Andrew Neale is a digital signage expert who has been involved with OpenSplash from the very beginning, and Marc Benson, chief technology officer at cloud-based digital signage software provider signagelive, are both members of the OpenSplash steering committee.

“At signagelive we see OpenSplash as an opportunity for vendors, system integrators and most importantly innovative minds to create differentiating and engaging solutions using a solid foundation,” Benson explains. “OpenSplash contains all the core functionality expected of a media player whilst enabling developers to customise and extend virtually any part of the application.

“Although that sounds a bit like ‘techie marketing’, having a high-quality core solution enables new ideas to be delivered quickly and with confidence, knowing that your application is built on a solid foundation that can be connected to any CMS provider. This must be a compelling proposition for anyone looking to build a solution.”

The idea with OpenSplash is that companies will be able to use their content management system and build a quality media player without having to reinvent the wheel. Having a common player platform could also promote standards for within the digital signage industry, which would be highly beneficial, with the added benfit of making it easier for legacy networks to migrate into new, more sophisticated networks.

Neale points out: “One obvious benefit that has emerged when talking to vendors and network operators is that there is a need for standardisation. This is especially apparent when mergers and acquisitions mean that operators end up with running a number of platforms to manage their assets. This is inefficient and unnecessarily difficult to manage successfully.

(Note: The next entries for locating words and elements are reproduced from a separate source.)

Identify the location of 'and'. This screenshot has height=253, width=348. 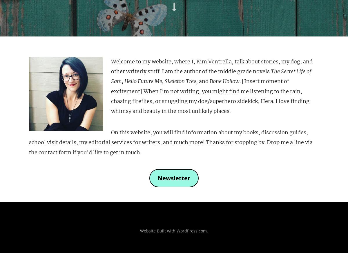
(197, 81).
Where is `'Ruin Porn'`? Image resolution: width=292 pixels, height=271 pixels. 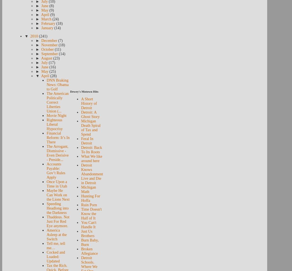
'Ruin Porn' is located at coordinates (80, 205).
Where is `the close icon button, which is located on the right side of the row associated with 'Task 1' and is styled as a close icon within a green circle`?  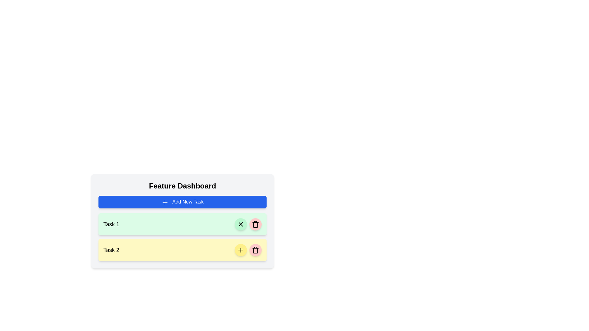 the close icon button, which is located on the right side of the row associated with 'Task 1' and is styled as a close icon within a green circle is located at coordinates (240, 224).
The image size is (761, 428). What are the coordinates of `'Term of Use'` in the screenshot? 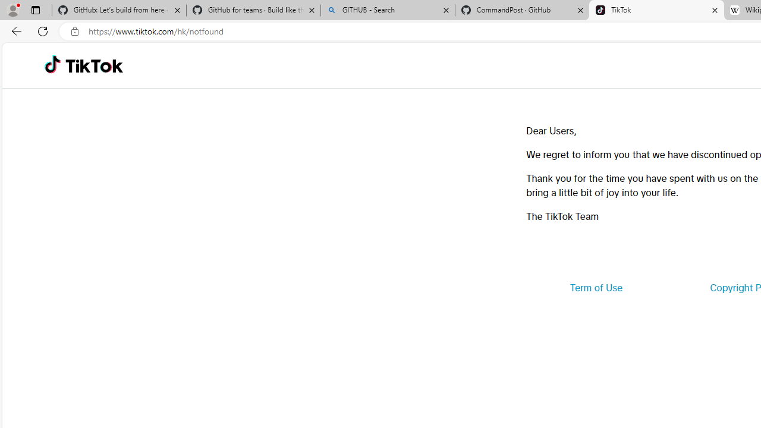 It's located at (595, 288).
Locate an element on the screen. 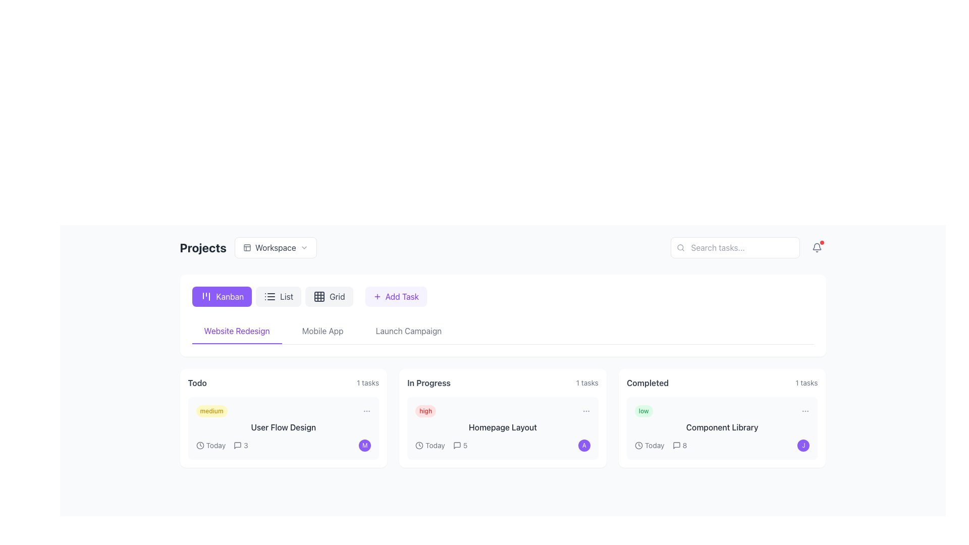 The height and width of the screenshot is (545, 969). the comments icon located in the 'In Progress' section of the task dashboard, adjacent to the task item titled 'Homepage Layout' is located at coordinates (456, 445).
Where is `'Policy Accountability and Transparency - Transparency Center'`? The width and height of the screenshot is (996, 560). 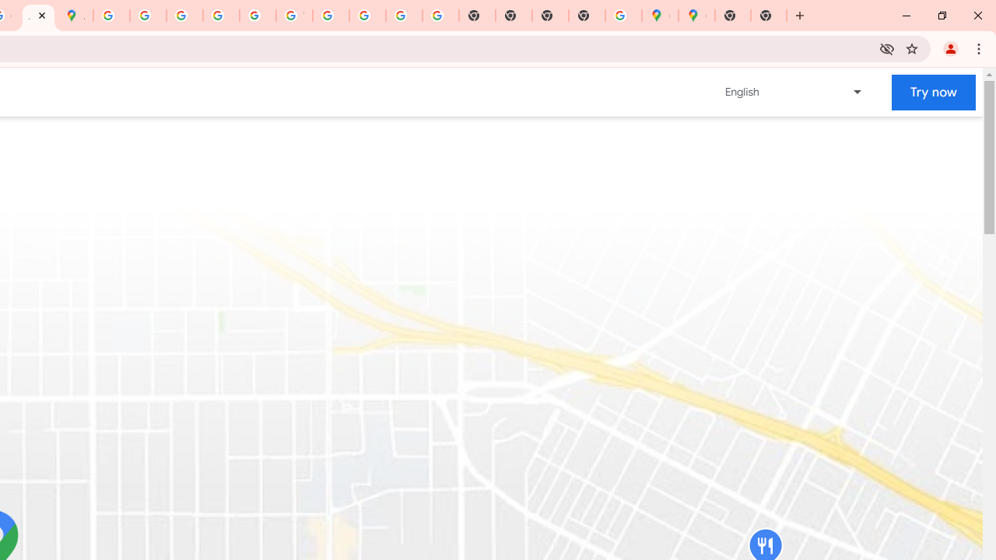
'Policy Accountability and Transparency - Transparency Center' is located at coordinates (111, 16).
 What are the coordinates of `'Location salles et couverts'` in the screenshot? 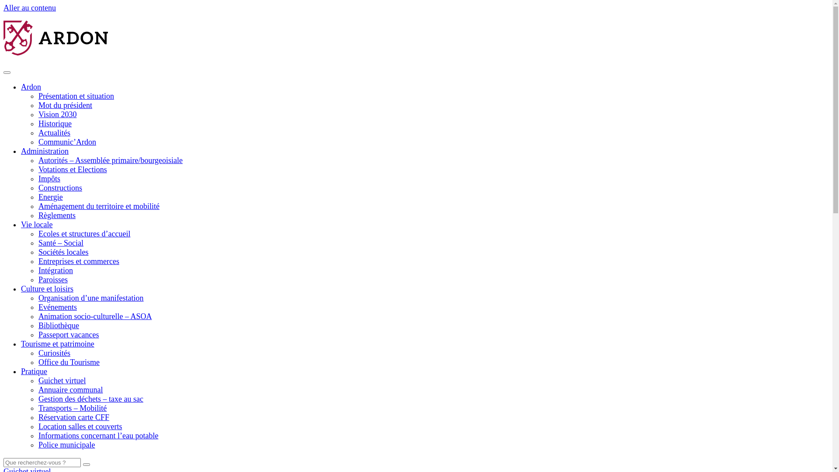 It's located at (38, 426).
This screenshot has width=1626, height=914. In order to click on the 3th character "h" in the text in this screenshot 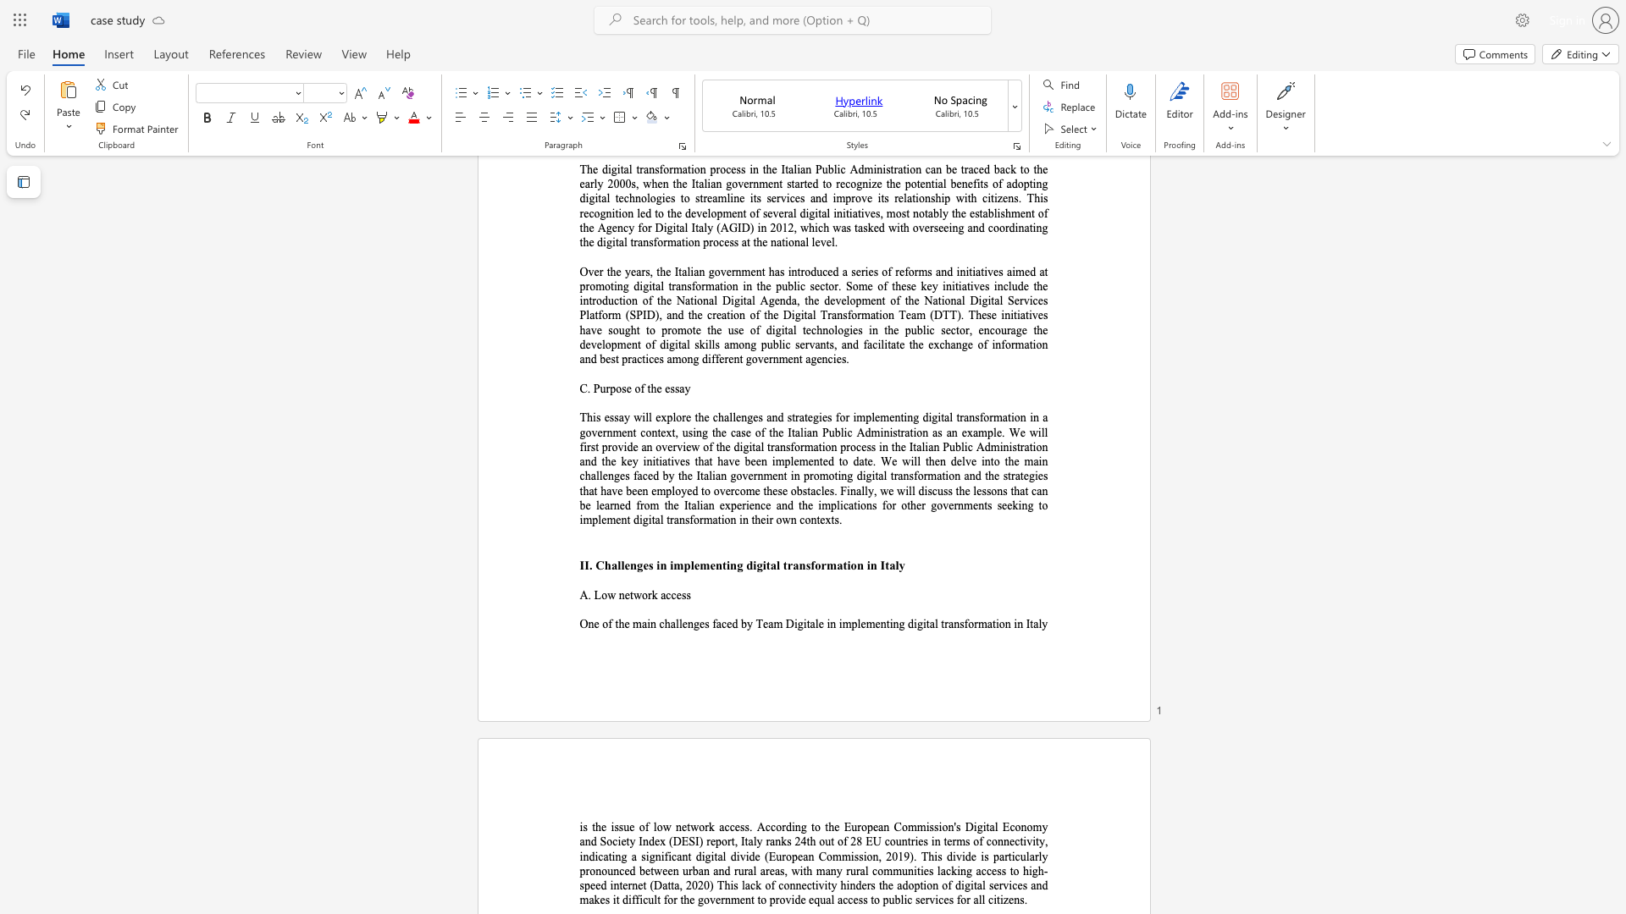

“Because of the modular structure of OpenSplash, any migration process from one CMS to another would be much easier as there would only need to be an update to an existing OpenSplash player, rather than having to replace the player completely. We heard of a case where the operator had to deal with over ten legacy platforms in one portfolio.”

Interoperability and standardisation are two factors that have brought other industries forward, enabling better collaboration between businesses and reducing development costs.

“OpenSplash is not the first attempt at standardisation within our industry, and I doubt it will be the last,” says Benson. “However, I don’t believe we have yet seen the out-of-home industry fully embrace OpenSplash. I think this can probably be attributed to most vendors having a fear of losing control of the end point, but this fear is unfounded.

“Conversely, many screen manufactures bundle poor-quality software solutions to enable them to sell their panels as the software is free. By bundling OpenSplash, the consumer has choice of CMS to fit their needs – whether they opt for a commercial platform, such as signagelive, or a free platform.”

signagelive has invested heavily into ensuring that as much functionality as possible is available to any unit connecting to its platform, no matter how simple the end device may be. Benson continues: “Later this year we will be releasing our Player API that will enable any media player to connect to the signagelive platform. As part of this initiative we will add an open-source connector for OpenSplash and signagelive, which we hope will drive further innovation.”

Neale concludes: “Because the software is open source and freely available to anyone to use, we don’t know how many or who exactly is using the software out in the field, but we hope that people will give us feedback that we can announce publicly. There have been a number of interesting discussions that we have heard about, and we hope to be able talk about them soon.”

Benson’s parting tip: using Mono ensures that any solutions developed on OpenSplash have the potential to be delivered across multiple platforms, including Windows, Linux, Android and iOS.